The PRIS can be set to observe images in the spectral range from infrared to gamma rays. The front surface of the PRIS is transparent to all radiation; just behind it is a series of lenses tailored to various specific bands.
A laser range finder gives an accurate reading on the target within sight up to about 20km, depending upon conditions. The range is displayed as a digital readout in the viewfinder. The PRIS also has a built-in clock and limited memory, so that it can determine the velocity of the object being viewed by comparing its distance from the observer over time.
The unit can be calibrated to a standard self-precessing gyrocompass, in which case the bearing of the direction viewed will be digitally displayed in the corner of the viewfinder.
It also has a standard data port, allowing capture of the viewfinder as digital images on a standard hand-comp or other data storage system.
The magnification strength of the PRIS is adjustable up to 225x. A built-in flywheel for gyroscopic stabilization insures a steady field of view at all magnifications.

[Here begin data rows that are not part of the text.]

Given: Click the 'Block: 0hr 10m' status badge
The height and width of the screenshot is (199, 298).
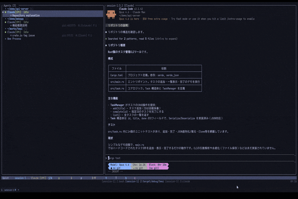Looking at the screenshot, I should [158, 165].
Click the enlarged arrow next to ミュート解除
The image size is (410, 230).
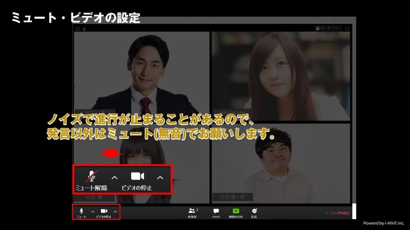tap(115, 177)
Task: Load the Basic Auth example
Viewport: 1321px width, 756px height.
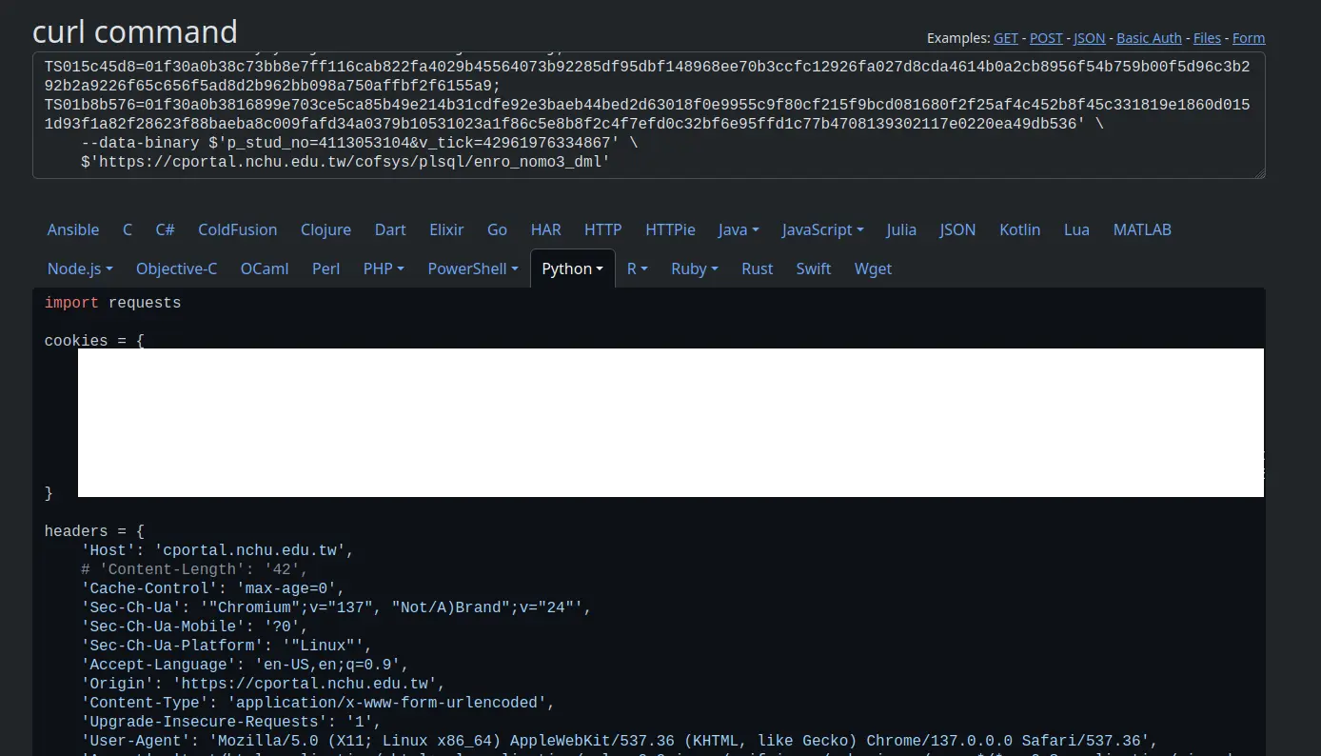Action: click(x=1149, y=38)
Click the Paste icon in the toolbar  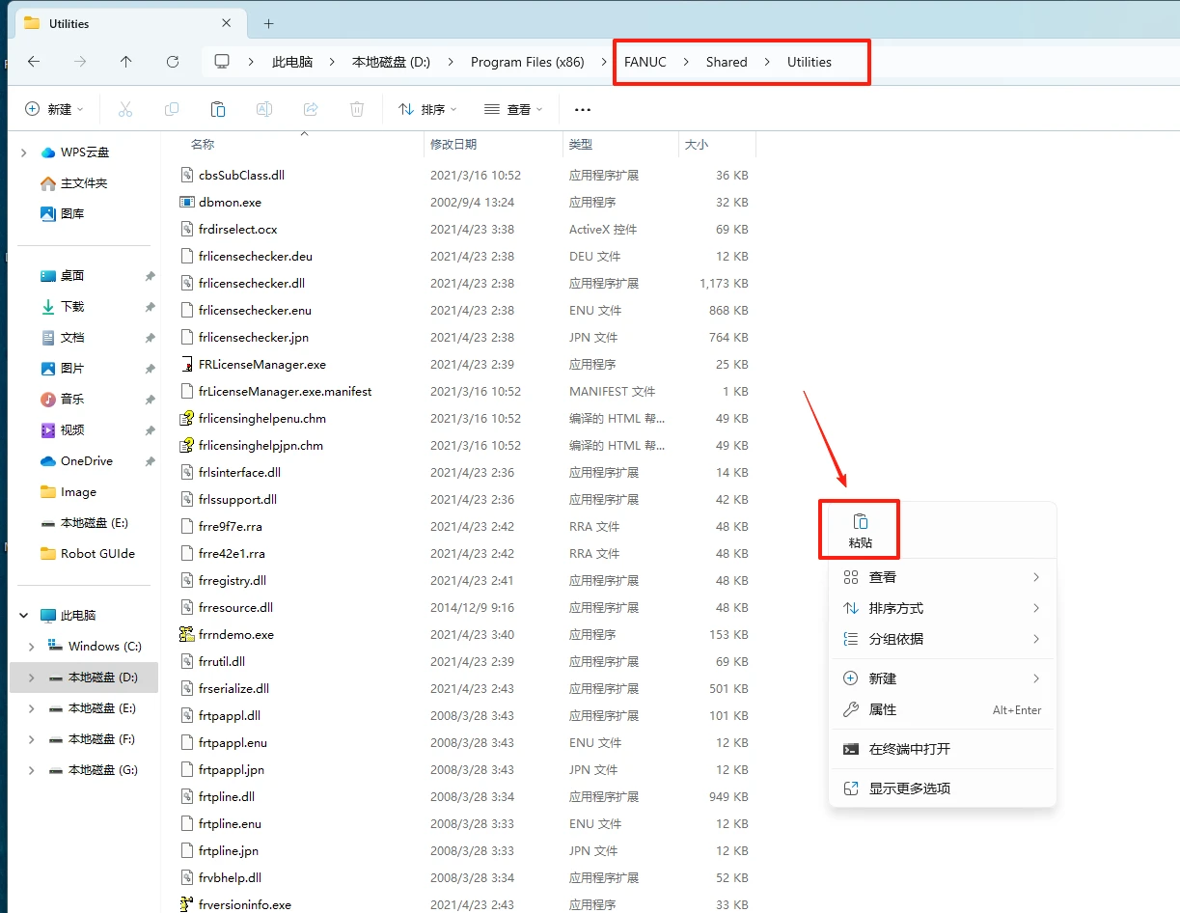point(217,108)
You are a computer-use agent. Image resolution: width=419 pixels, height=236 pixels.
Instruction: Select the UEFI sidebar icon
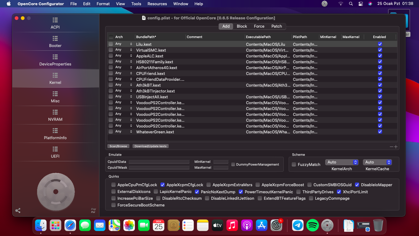pos(55,152)
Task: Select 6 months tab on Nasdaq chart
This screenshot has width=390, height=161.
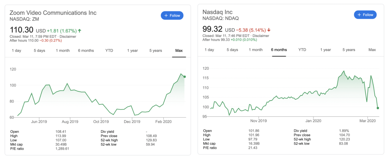Action: (279, 50)
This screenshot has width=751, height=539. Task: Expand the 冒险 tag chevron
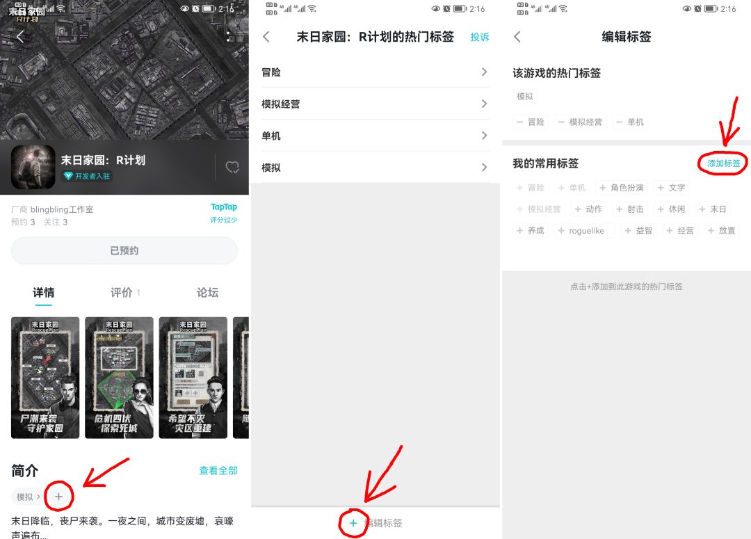coord(486,72)
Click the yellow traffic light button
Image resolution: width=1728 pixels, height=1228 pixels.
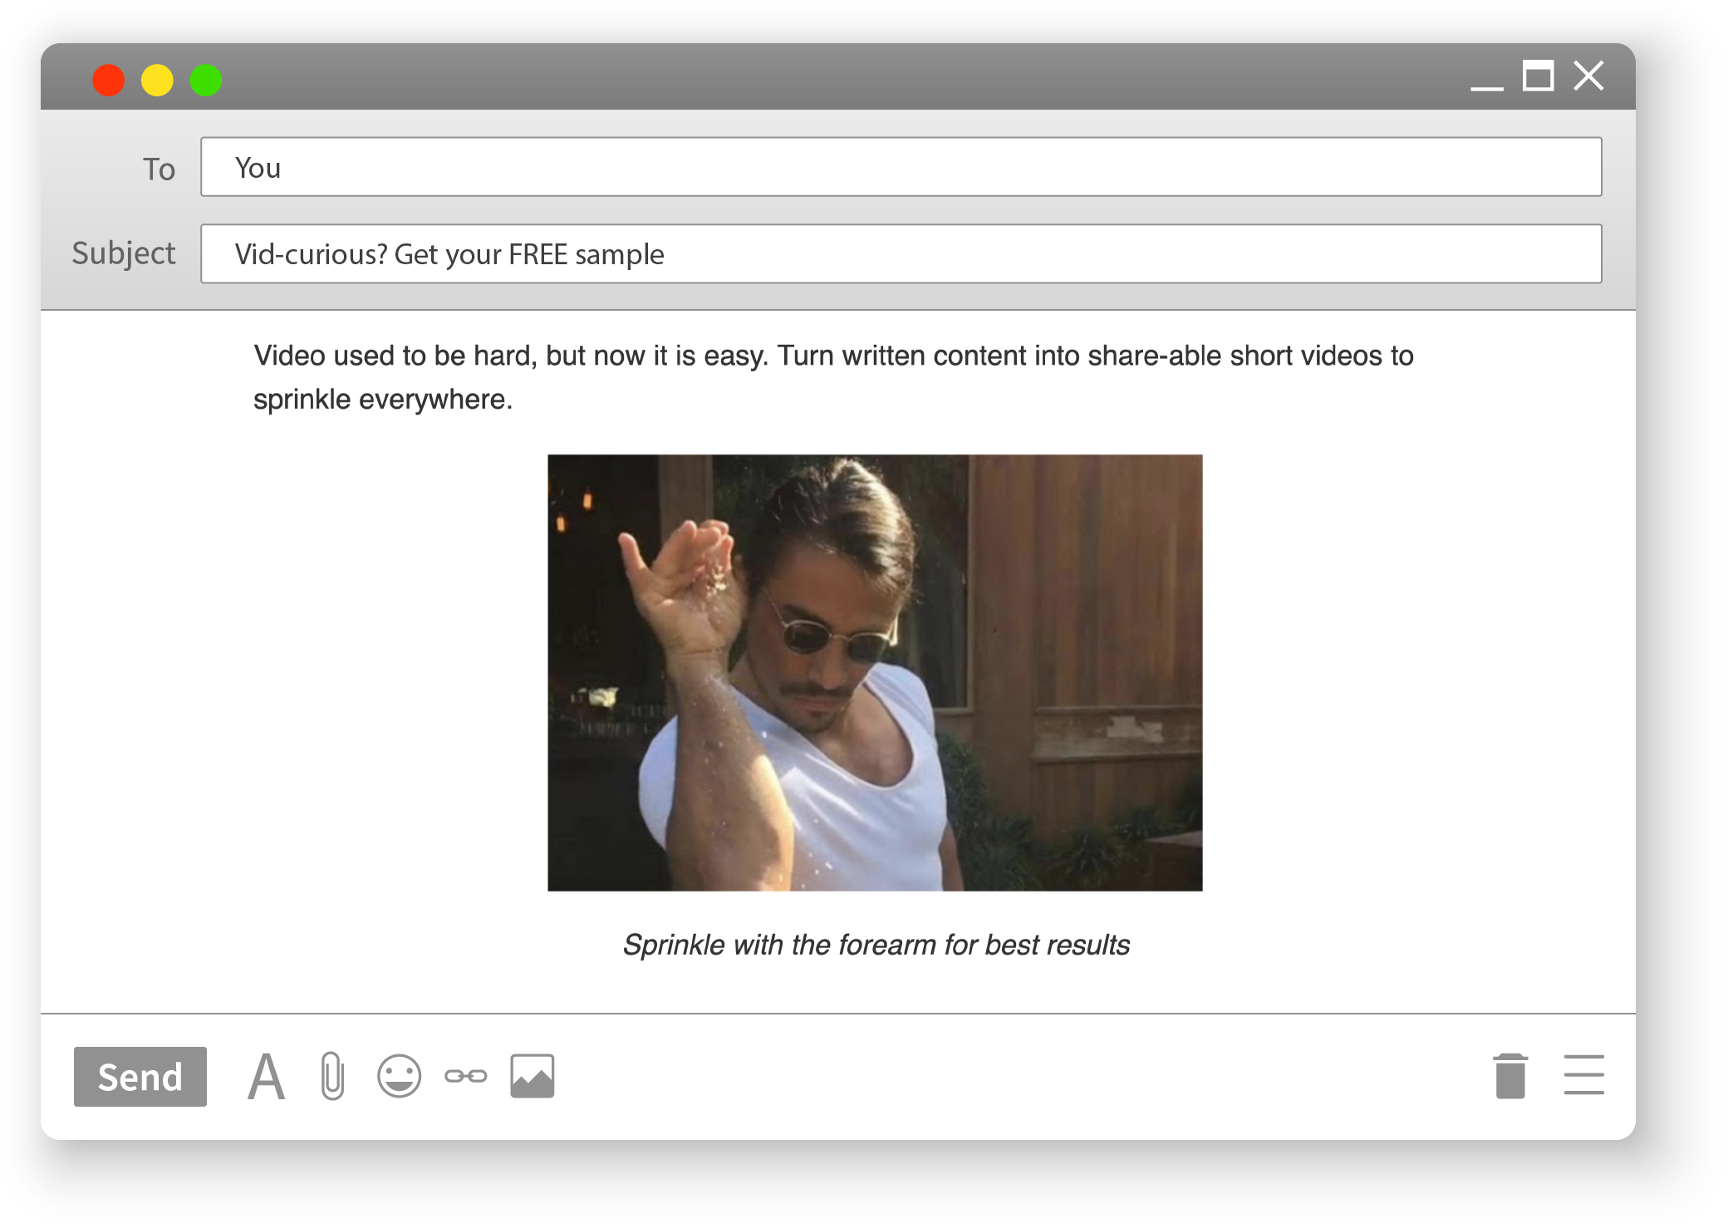pyautogui.click(x=157, y=81)
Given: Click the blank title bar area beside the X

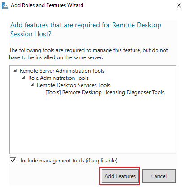Looking at the screenshot, I should tap(129, 5).
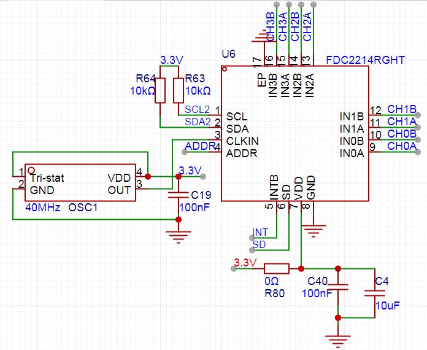Click the ADDR net label
This screenshot has height=350, width=427.
coord(199,146)
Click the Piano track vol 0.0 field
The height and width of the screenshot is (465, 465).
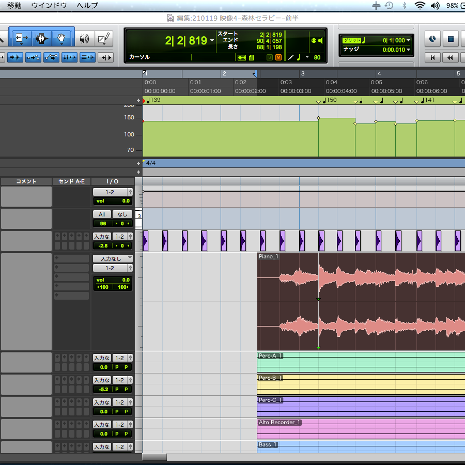tap(113, 280)
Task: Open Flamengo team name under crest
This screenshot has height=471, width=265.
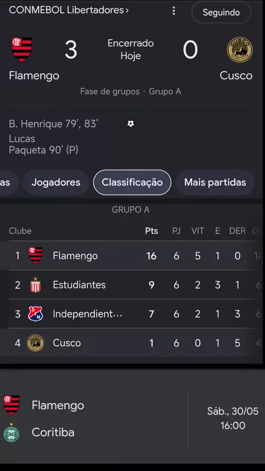Action: pyautogui.click(x=34, y=76)
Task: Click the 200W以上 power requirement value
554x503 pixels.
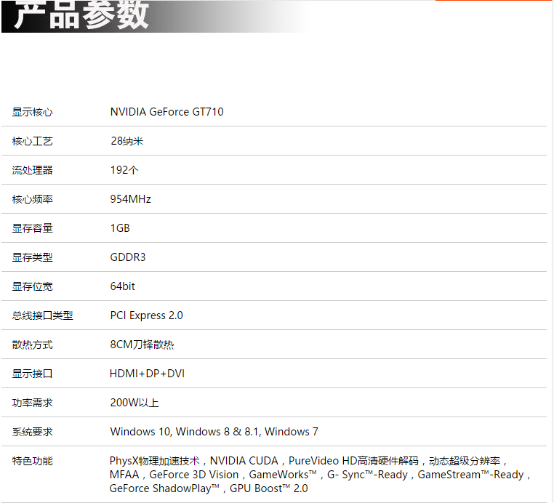Action: 134,403
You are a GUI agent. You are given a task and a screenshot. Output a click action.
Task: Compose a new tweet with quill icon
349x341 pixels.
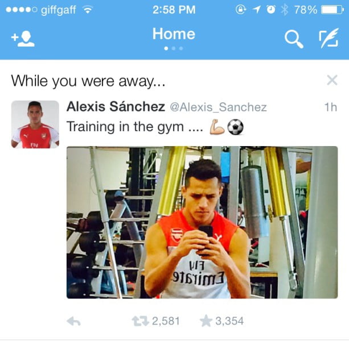click(329, 38)
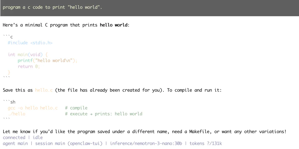This screenshot has width=299, height=149.
Task: Click the ./hello run command
Action: [17, 114]
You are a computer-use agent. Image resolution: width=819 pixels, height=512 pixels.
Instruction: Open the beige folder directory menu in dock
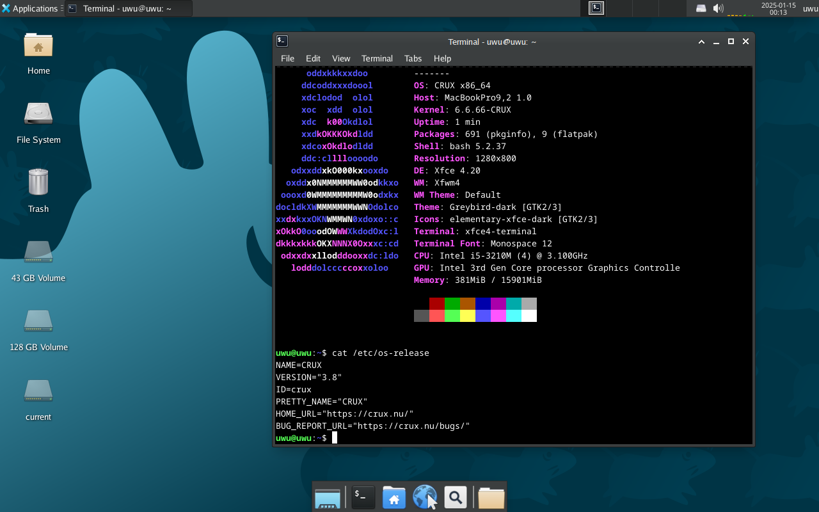491,497
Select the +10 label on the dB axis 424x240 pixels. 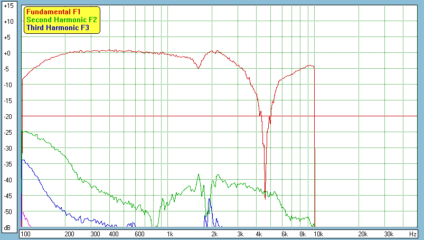(x=8, y=22)
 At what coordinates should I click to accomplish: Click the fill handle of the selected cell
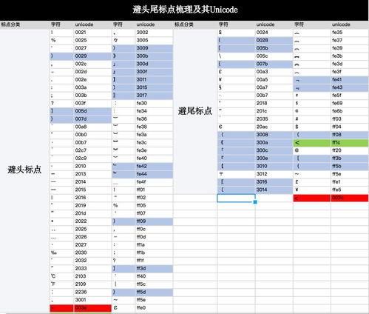[x=255, y=202]
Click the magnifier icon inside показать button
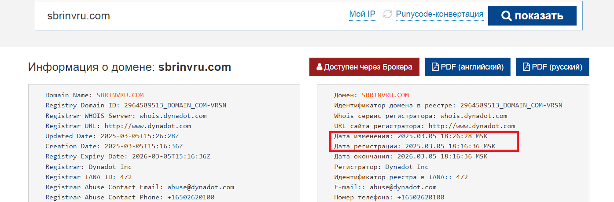Viewport: 614px width, 202px height. pos(507,16)
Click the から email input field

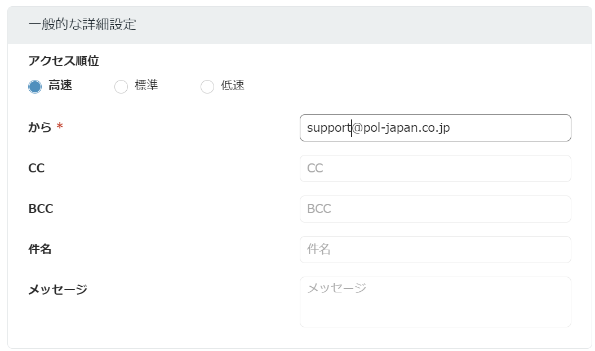pos(435,128)
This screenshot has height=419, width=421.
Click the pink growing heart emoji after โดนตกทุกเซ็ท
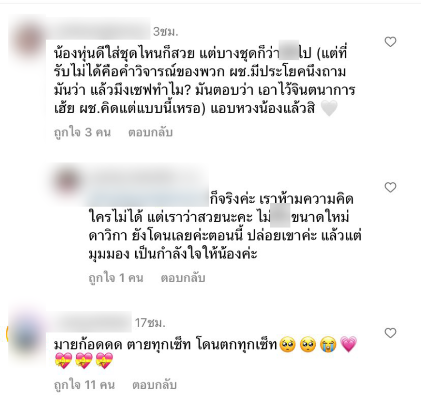pyautogui.click(x=348, y=345)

Besides its obvious used in the field, the PRIS also finds itself used in a variety of industrial and engineering applications. Its infrared images can be color coded to show the ambient temperatures of objects in the viewfinder. A PRIS can therefore be found near every jump drive, to be used by the engineers looking for "hot spots" on the drive housing. In other areas of the ship, the PRIS can detect problems in electrical circuits, again by finding an area of higher temperature.